_Dataset_:

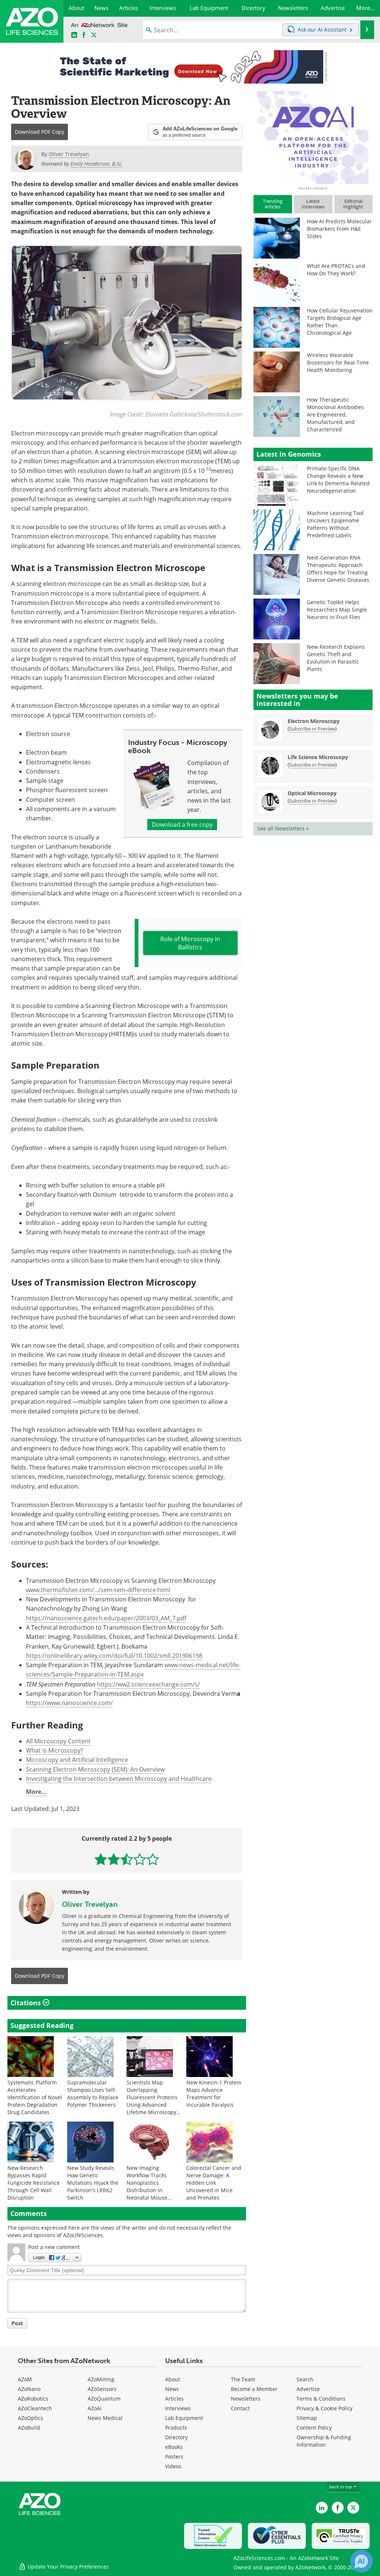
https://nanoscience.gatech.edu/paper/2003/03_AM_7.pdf (106, 1618)
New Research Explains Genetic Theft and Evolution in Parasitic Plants (336, 658)
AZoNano (29, 2388)
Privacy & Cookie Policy (325, 2408)
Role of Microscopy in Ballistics (190, 943)
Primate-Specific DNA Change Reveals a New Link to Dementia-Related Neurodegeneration (338, 479)
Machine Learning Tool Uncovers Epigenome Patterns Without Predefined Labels (335, 524)
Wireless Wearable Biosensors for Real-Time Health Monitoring (338, 362)
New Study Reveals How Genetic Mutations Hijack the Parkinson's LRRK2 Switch (92, 2182)
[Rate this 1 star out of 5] (100, 1859)
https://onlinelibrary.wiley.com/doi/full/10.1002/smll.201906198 (114, 1656)
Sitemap (307, 2417)
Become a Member (254, 2388)
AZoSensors (102, 2388)
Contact (240, 2408)
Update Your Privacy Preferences (67, 2566)
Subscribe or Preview (312, 728)
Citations (26, 2002)
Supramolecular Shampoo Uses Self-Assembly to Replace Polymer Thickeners (92, 2093)
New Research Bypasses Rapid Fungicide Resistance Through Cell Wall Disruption (33, 2182)
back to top (341, 2486)
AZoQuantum (104, 2398)
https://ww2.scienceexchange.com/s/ (148, 1684)
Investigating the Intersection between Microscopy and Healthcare (119, 1779)
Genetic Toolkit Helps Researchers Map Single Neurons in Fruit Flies (337, 609)
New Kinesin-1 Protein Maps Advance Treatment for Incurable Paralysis (214, 2093)
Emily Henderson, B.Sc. (97, 163)
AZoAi (95, 2408)
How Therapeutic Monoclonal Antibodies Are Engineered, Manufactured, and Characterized (335, 414)
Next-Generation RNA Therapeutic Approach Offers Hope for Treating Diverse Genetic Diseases (338, 568)
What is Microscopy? (54, 1750)
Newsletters (246, 2398)
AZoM (25, 2379)
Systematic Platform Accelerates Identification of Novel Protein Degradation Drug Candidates (34, 2097)
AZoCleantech (35, 2408)
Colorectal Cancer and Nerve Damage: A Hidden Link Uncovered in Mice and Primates (213, 2182)
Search (305, 2379)
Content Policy (314, 2427)
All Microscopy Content (58, 1741)
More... (36, 1792)
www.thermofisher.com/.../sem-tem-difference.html (98, 1590)
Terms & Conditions (321, 2398)
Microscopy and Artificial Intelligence (77, 1760)
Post (17, 2323)
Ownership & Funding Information (324, 2441)
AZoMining (101, 2379)
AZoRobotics (33, 2398)
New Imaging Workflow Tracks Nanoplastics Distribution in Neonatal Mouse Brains (147, 2186)
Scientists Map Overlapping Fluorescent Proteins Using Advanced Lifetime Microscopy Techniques (152, 2101)
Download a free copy (182, 824)
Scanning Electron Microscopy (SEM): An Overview (95, 1769)
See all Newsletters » (283, 828)
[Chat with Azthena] (361, 2561)
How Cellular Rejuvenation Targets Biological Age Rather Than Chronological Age (340, 321)
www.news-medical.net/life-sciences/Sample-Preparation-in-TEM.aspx (133, 1669)
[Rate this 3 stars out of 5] (126, 1859)
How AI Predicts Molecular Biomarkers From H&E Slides (339, 229)
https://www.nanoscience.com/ (69, 1703)
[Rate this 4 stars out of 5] (139, 1859)
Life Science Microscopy (318, 757)
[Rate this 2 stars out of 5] (113, 1859)
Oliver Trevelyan (90, 1904)
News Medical (105, 2417)
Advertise (308, 2388)
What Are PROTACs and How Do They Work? (336, 269)
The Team (243, 2379)
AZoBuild (29, 2427)
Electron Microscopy (314, 721)
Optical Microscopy (312, 793)
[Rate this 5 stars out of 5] (152, 1859)
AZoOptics (30, 2417)
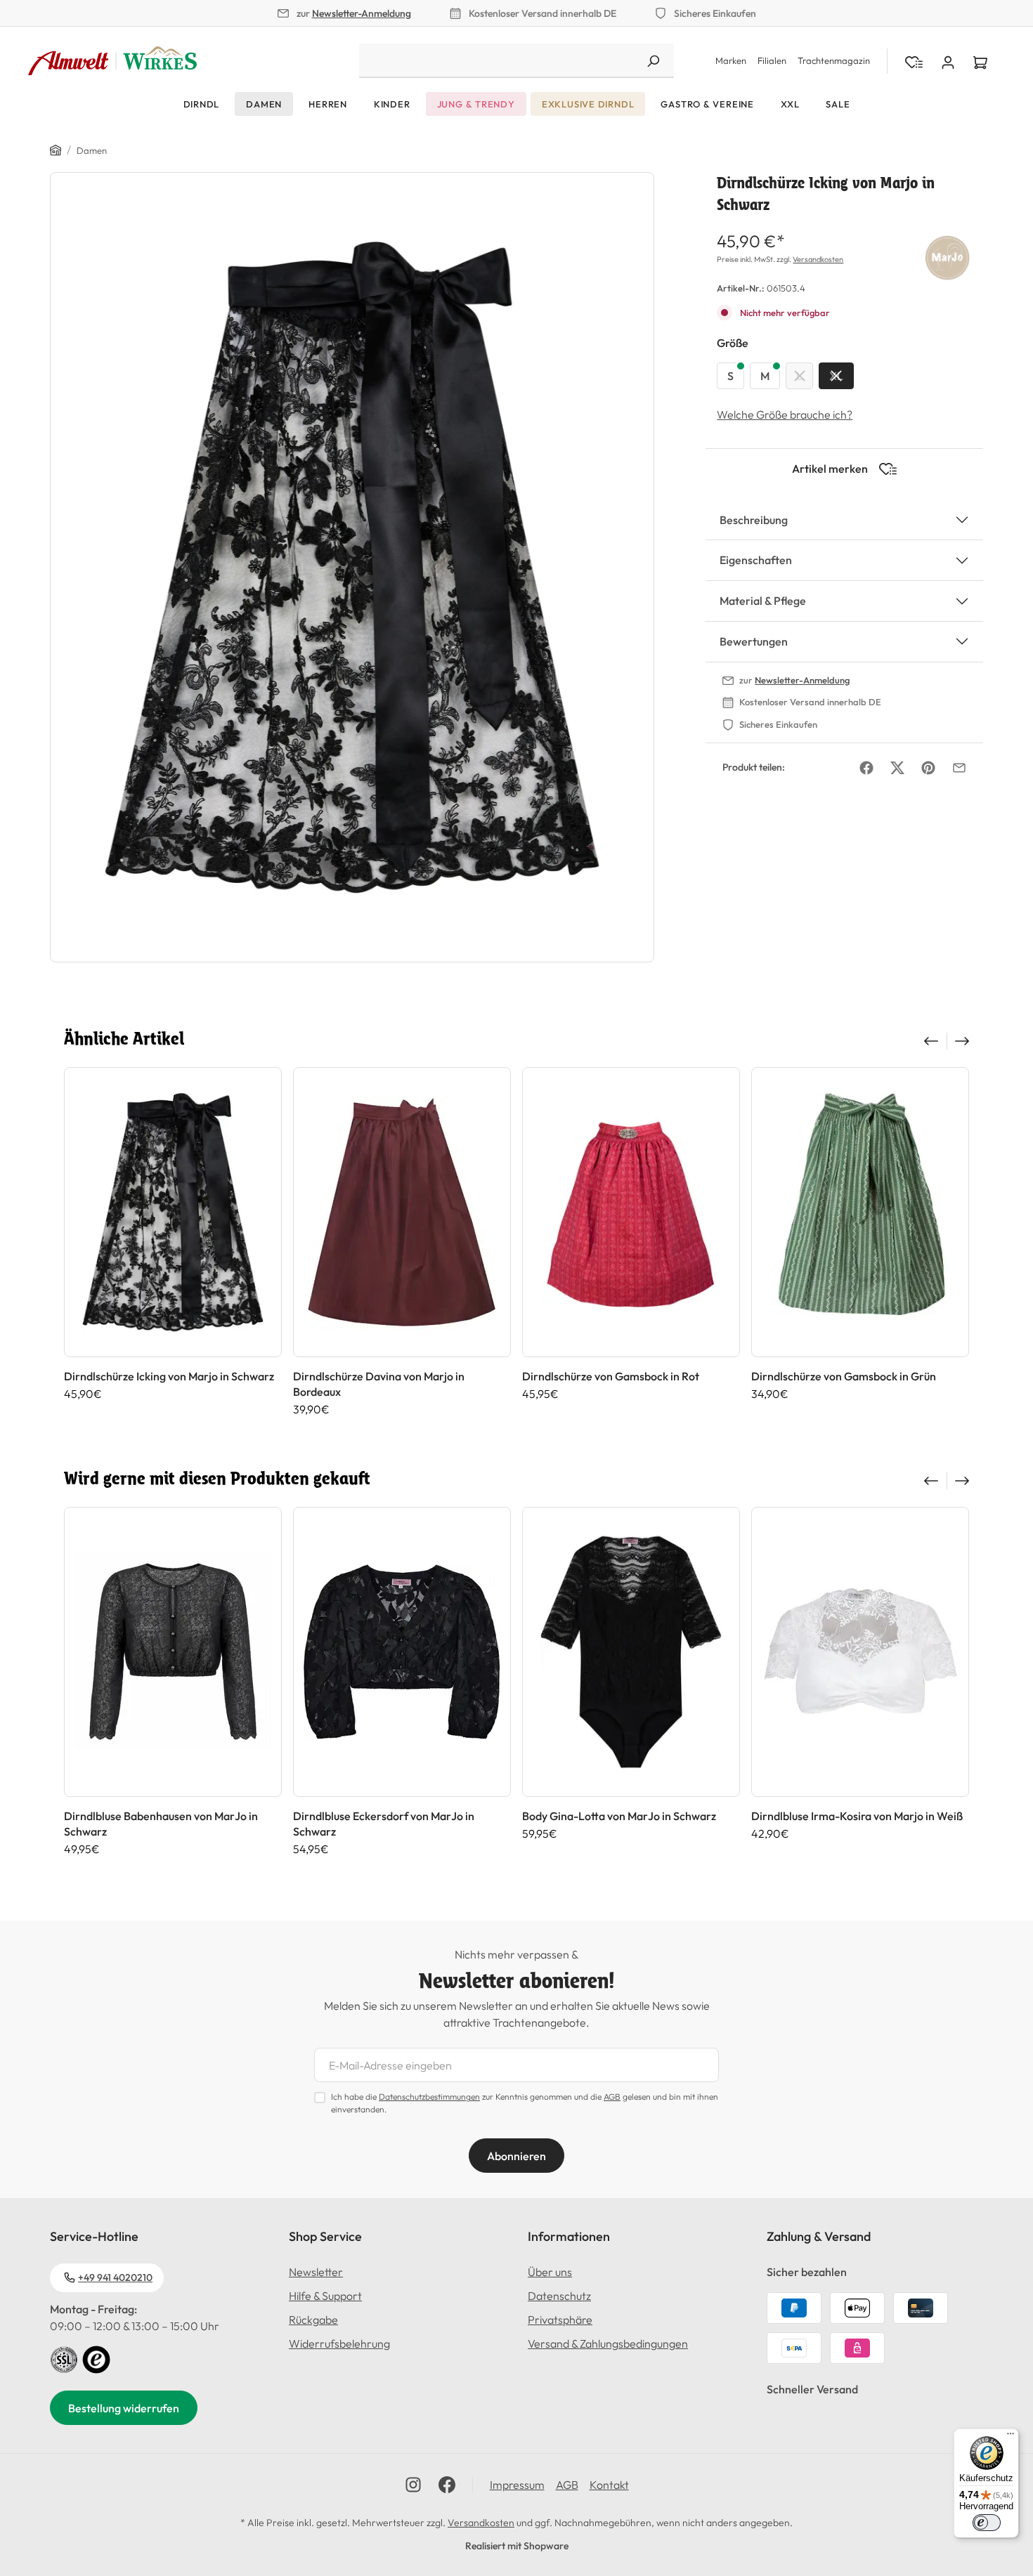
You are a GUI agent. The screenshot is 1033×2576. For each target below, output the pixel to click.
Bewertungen (754, 641)
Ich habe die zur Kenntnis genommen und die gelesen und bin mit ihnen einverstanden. (524, 2102)
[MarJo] (947, 255)
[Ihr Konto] (948, 61)
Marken (730, 60)
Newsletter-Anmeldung (361, 13)
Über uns (550, 2272)
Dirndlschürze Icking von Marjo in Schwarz (169, 1376)
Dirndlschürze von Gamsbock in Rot (610, 1376)
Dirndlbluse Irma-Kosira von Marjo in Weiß (857, 1816)
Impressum (517, 2485)
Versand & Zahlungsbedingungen (608, 2343)
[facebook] (446, 2484)
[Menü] (1010, 2436)
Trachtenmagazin (834, 60)
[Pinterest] (928, 768)
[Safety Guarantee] (64, 2358)
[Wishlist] (913, 61)
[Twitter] (897, 768)
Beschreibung (754, 520)
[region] (352, 567)
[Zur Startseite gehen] (112, 61)
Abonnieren (516, 2156)
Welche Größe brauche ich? (784, 414)
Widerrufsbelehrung (339, 2343)
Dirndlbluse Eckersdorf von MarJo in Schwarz (383, 1823)
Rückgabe (313, 2320)
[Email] (959, 768)
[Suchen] (653, 61)
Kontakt (609, 2485)
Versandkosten (818, 259)
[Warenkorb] (980, 61)
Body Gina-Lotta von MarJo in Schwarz (619, 1816)
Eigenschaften (756, 560)
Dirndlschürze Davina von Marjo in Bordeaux (378, 1384)
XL (836, 376)
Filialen (772, 60)
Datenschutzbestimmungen (429, 2096)
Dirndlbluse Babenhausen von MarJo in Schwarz (161, 1823)
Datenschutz (559, 2296)
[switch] (987, 2522)
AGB (612, 2096)
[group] (172, 1241)
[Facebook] (866, 768)
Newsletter (316, 2272)
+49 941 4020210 (115, 2277)
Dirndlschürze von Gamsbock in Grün (843, 1376)
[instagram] (413, 2484)
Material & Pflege (763, 601)
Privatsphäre (560, 2320)
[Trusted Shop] (96, 2358)
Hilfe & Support (325, 2296)
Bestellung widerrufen (123, 2408)
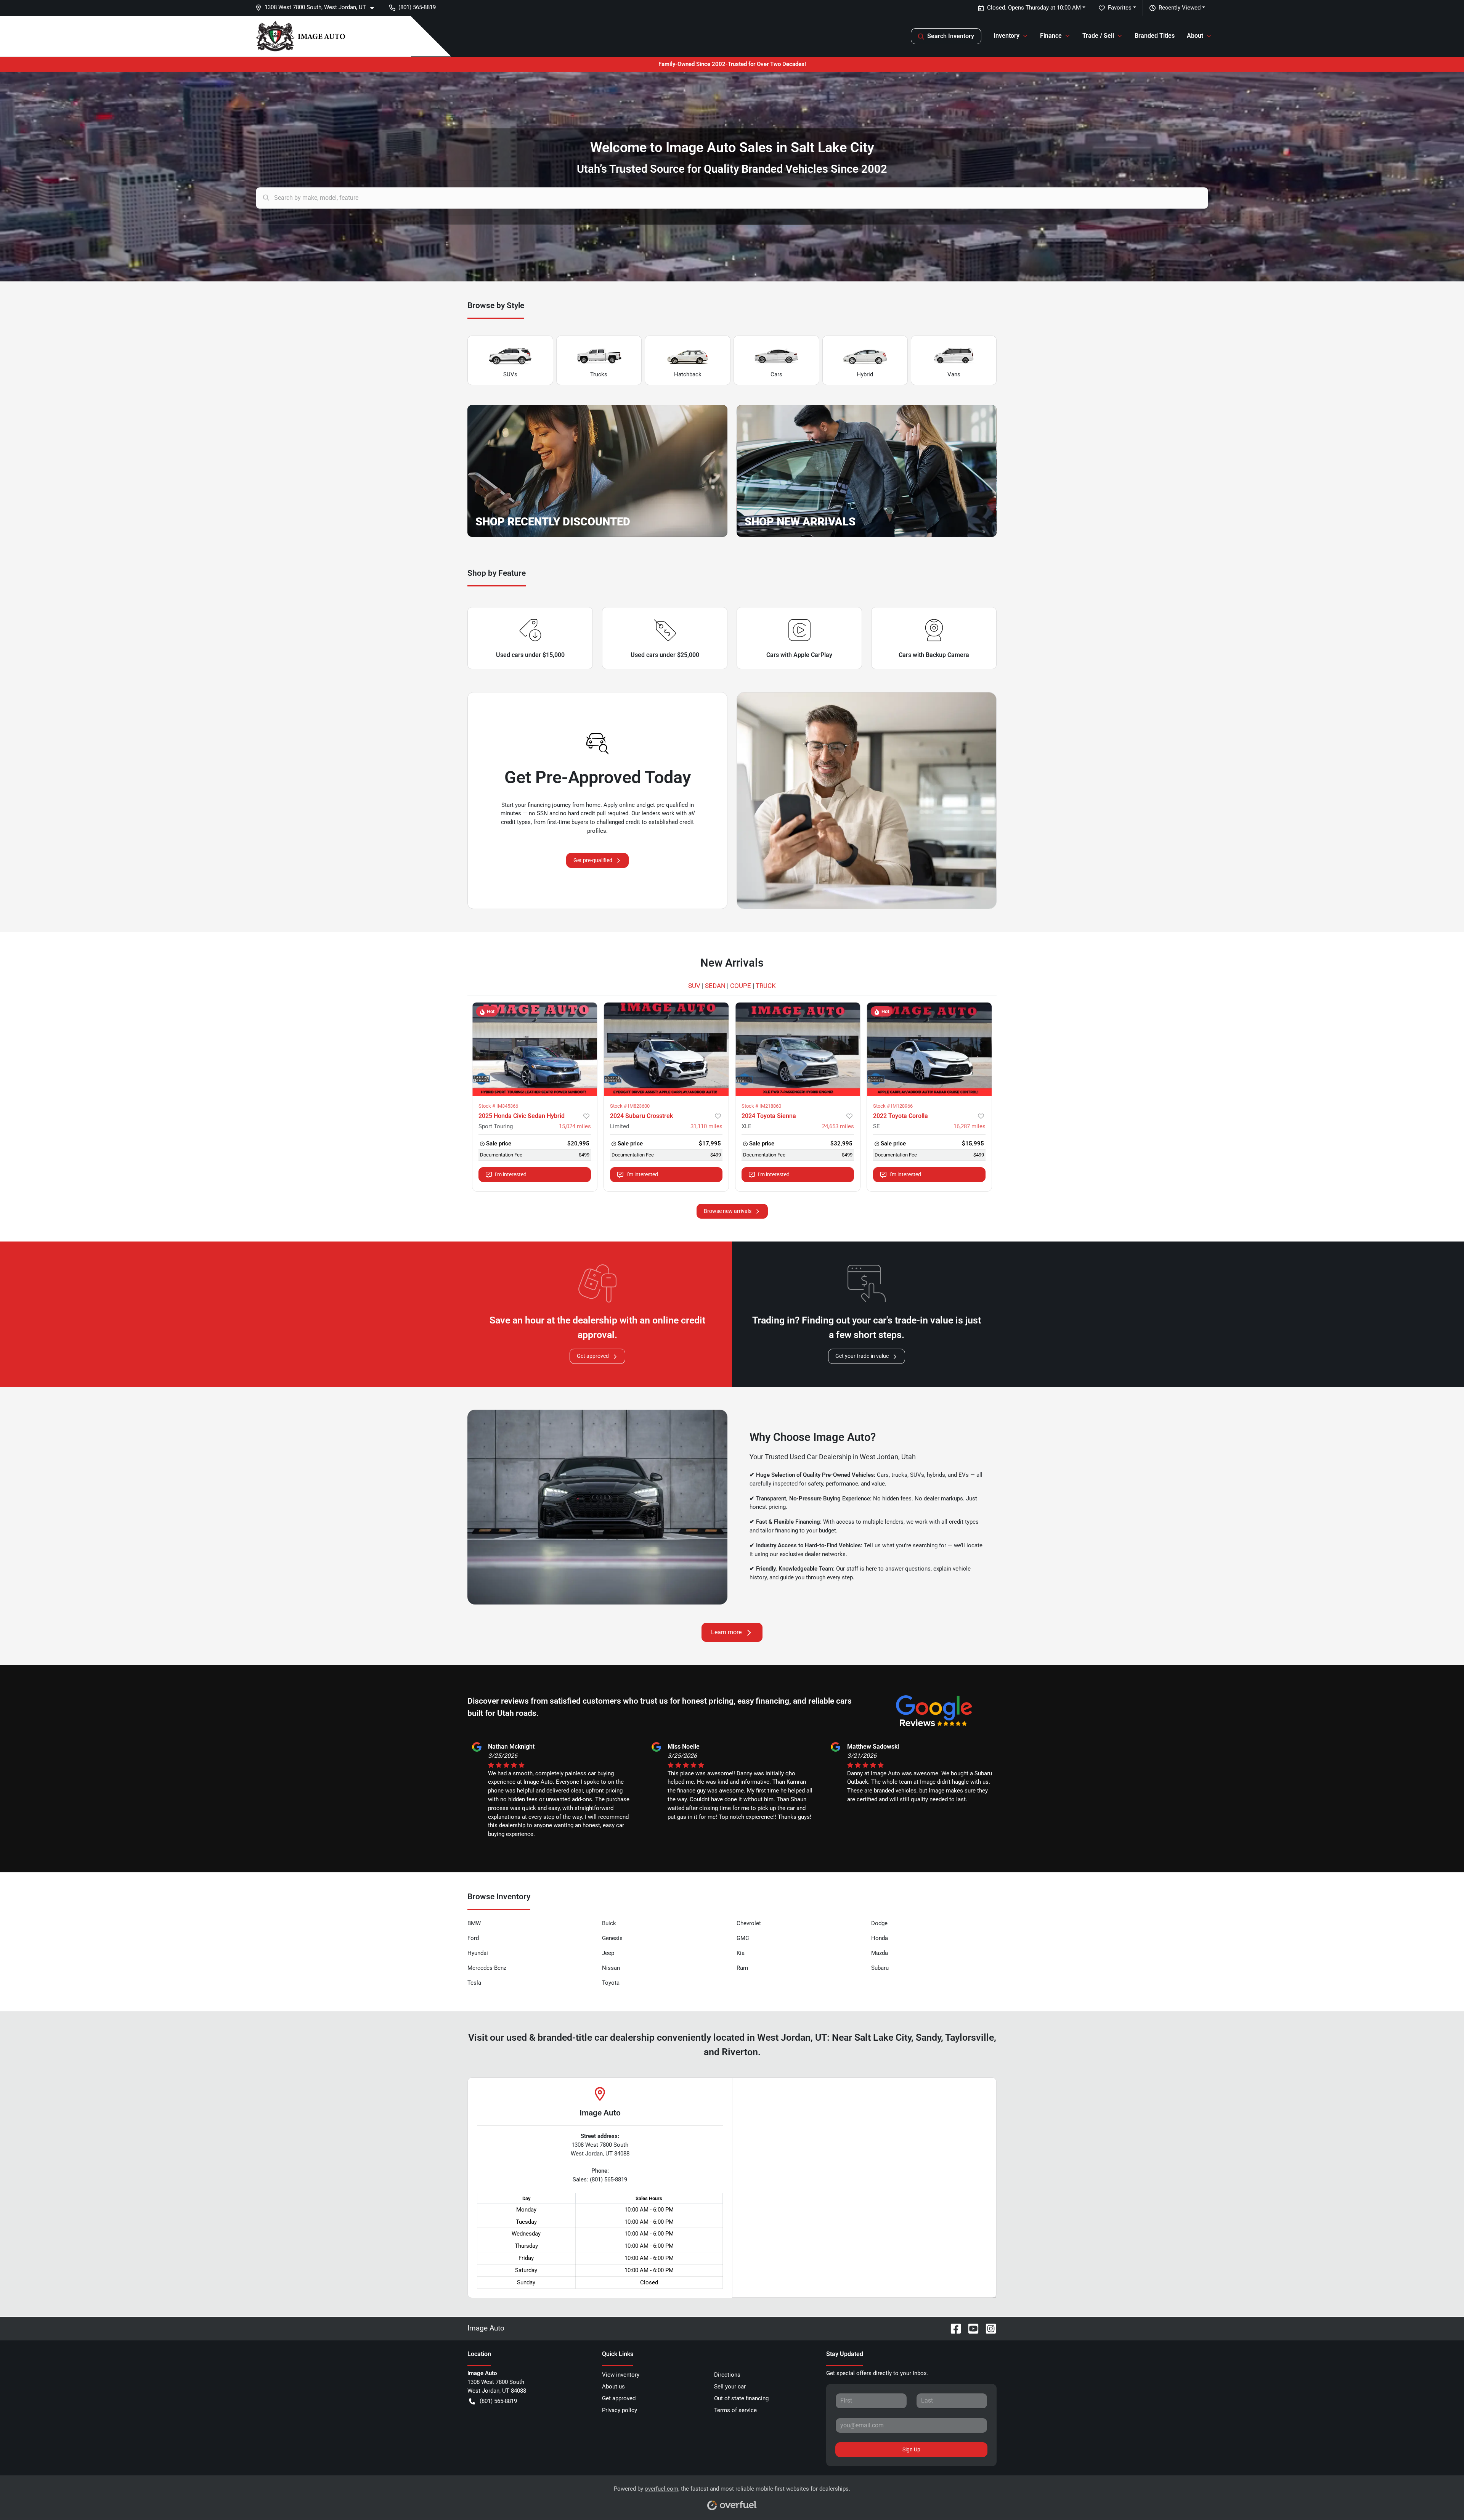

_Problem statement_: Reproduce the listing above exactly from the line containing "[Rate this 5 stars out of 5] (152, 1859)" up to and including the line containing "Dirndlschürze von Gamsbock in Rot (610, 1376)", omitting any images and everything outside those lines.

_Result of the task_:
[Rate this 5 stars out of 5] (152, 1859)
AZoOptics (30, 2417)
You are a GUI agent. The screenshot is 1033×2576. For each target below, output the pixel to click.
Bewertungen (754, 641)
Ich habe die zur Kenntnis genommen und die gelesen und bin mit ihnen einverstanden. (524, 2102)
[MarJo] (947, 255)
[Ihr Konto] (948, 61)
Marken (730, 60)
Newsletter-Anmeldung (361, 13)
Über uns (550, 2272)
Dirndlschürze Icking von Marjo in Schwarz (169, 1376)
Dirndlschürze von Gamsbock in Rot (610, 1376)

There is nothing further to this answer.